Judge Saeed Marie- Press photo
CAIRO – 11 July 2019: President Abdel Fatah al-Sisi appointed Judge Saeed Marie as head of the Supreme Constitutional Court to succeed former Head Hanafi Ali al-Jibali, granting him a rank of minister.
Marie was one of the ten vice-presidents of the court and is the second oldest judge appointed at the court.
The decree was published in the official gazette, Al-Waqa'i' al-Misriyya, to be effective as of July 14, 2019.
The newly-appointed judge was born on August 30, 1954 in Giza. He graduated from the Faculty of Law at Cairo University in 1976. He also obtained a diploma in public law and a diploma in administrative sciences in 1978 and 1979, respectively.
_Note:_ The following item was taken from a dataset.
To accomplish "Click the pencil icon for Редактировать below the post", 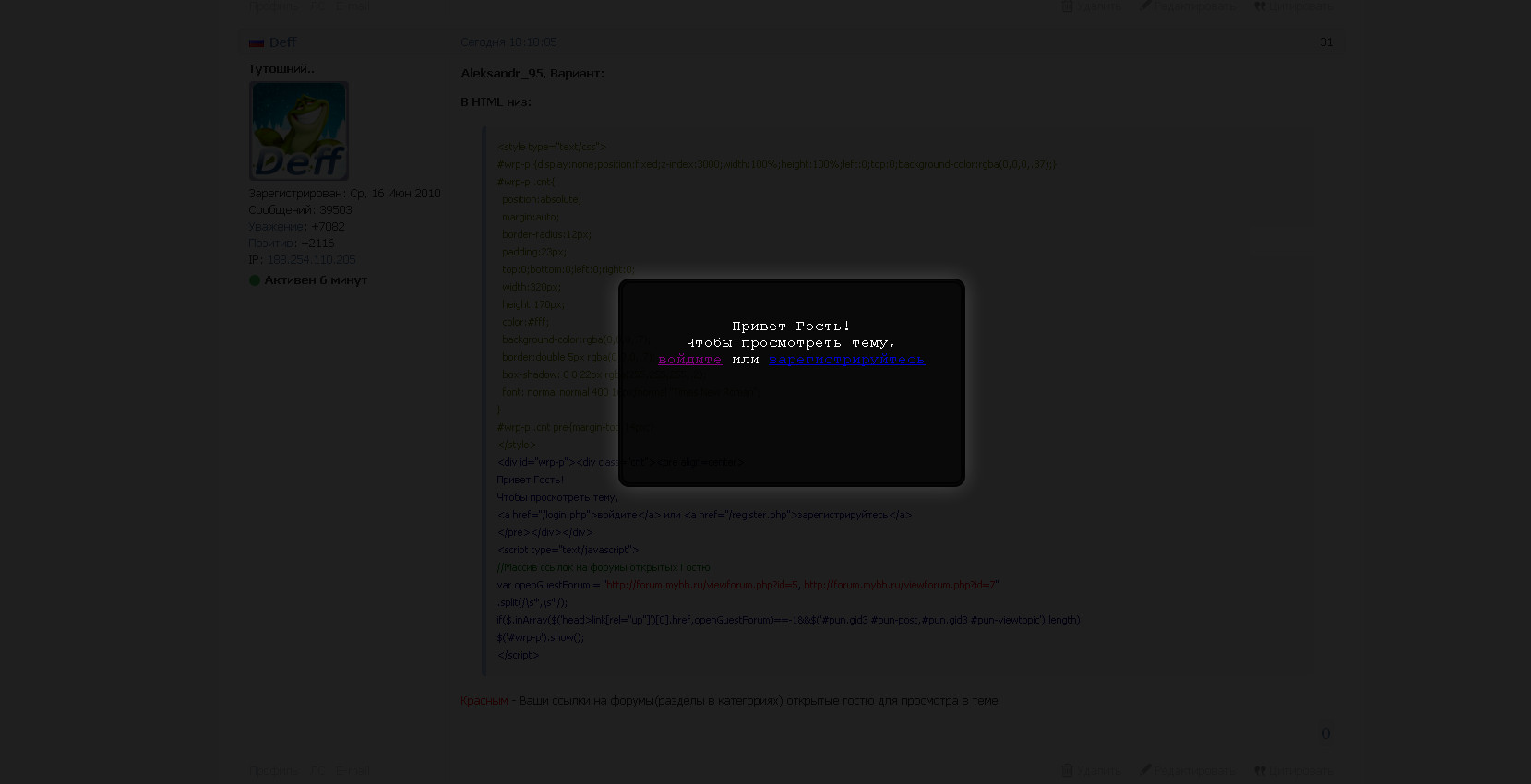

After graduation, he was appointed at the State Council in 1977; since then, he has been promoted until he occupied the position of judge assistant at the State council.
In 1990, he was officially mandated as a judge to the Authority of Commissioners of the Constitutional Court. He was appointed chairman of the authority in 1999 and was appointed vice-president of the Constitutional Court in 2002.
Recently, the House of Representatives (the lower house of the parliament) has passed new amendments to judicial laws regulating the highest judicial authorities to constitutionalize President Sisi’s 2017 move that broadened his power over the judiciary authority.
In 2017, President Sisi issued a decree to have the right to appoint the heads of the highest judicial bodies. At that time, his move was protested by Egypt’s supreme judicial bodies as it was thought to violate the judicial power independence, which was guaranteed by the constitution. However, the recently-approved amendments to the constitution gave the president this constitutionalized right.
As per the debatable amendments, the president is set to choose one out of the seven oldest judges to be the chairperson of any highest judicial body for a four-year term; the chosen judge shall be a deputy of the outgoing president of the judicial body.